Para testar este diálogo, entraram em cena ratinhos. Como tal, foram infectados com o parasita Nippostrongylus brasiliensis (uma espécie de ténia ou solitária) tanto ratinhos “normais” como ratinhos mutantes (cujas células ILC2 não tinham o receptor da NMU). Nos ratinhos “normais”, que serviram de grupo de controlo, as ILC2 desencadearam uma resposta de neutralização do parasita e de reparação dos tecidos danificados pelo parasita. Já os ratinhos mutantes não conseguiram lutar contra o parasita e até tiveram uma hemorragia pulmonar. 

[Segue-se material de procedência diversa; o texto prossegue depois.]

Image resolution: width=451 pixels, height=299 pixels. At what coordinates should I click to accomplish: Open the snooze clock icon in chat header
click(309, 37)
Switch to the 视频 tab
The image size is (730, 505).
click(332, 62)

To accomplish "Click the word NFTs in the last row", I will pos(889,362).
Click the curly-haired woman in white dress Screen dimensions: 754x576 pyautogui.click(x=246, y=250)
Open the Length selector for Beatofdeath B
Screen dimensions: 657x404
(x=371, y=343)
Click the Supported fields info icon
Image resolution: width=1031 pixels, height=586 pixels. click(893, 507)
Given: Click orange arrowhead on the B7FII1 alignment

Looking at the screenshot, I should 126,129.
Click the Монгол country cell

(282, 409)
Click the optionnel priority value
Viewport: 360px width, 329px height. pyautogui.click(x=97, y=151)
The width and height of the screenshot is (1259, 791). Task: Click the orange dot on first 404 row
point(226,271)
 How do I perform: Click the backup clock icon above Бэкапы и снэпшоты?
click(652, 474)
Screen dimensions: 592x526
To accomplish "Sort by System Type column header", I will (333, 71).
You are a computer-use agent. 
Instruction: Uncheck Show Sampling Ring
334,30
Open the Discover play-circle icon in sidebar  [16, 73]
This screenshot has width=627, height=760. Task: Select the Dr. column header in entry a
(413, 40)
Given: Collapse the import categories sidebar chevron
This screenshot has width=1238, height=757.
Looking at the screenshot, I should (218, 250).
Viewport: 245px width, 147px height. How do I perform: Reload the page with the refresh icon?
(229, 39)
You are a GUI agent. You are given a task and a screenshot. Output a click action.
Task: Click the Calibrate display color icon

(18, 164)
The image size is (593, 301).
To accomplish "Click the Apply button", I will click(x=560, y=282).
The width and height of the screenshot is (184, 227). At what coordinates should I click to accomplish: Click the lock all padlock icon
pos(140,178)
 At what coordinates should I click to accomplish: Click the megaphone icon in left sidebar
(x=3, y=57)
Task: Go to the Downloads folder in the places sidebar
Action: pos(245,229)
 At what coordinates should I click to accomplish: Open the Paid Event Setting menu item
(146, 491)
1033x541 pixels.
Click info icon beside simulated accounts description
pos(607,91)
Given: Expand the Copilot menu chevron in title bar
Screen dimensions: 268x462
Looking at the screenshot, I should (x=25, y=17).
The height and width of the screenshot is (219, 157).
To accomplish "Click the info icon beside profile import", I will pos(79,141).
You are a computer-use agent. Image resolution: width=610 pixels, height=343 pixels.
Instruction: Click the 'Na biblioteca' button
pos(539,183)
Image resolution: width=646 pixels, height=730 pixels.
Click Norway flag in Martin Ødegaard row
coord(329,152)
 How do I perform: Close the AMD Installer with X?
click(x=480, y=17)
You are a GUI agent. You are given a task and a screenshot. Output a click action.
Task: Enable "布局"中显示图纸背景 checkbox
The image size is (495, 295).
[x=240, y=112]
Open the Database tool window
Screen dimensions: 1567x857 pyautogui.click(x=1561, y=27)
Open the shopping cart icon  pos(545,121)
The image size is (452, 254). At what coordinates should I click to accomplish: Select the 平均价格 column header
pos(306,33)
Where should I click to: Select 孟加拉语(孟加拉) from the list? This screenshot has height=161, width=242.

“A equipa mostrou que estas células imunitárias não seriam capazes de exercer os seus efeitos protectores contra as infecções sem estabelecer um ‘diálogo’ com os neurónios residentes nestes locais”, lê-se ainda no comunicado. Além disso, percebeu-se que os neurónios definem a função destas células. “Ninguém imaginava que o sistema nervoso pudesse coordenar, comandar e controlar, por todo o organismo, a resposta imunitária”, realça Henrique Veiga Fernandes. E ainda se viu que esta é das respostas imunitárias “mais rápidas e potentes jamais vistas”, refere o investigador, acrescentando que esta resposta imunitária dura poucos minutos a tornar-se efectiva, enquanto a resposta imunitária de uma vacina leva semanas a fazê-lo.

E nas pessoas os resultados serão os mesmos? “No ser humano, as células ILC2 também possuem receptores da neuromedina U”, aponta o cientista no comunicado. “Mas ainda estamos longe de perceber como podemos usar esta ‘bomba’ neuro-imunitária em segurança; por enquanto estamos ao nível da investigação básica.”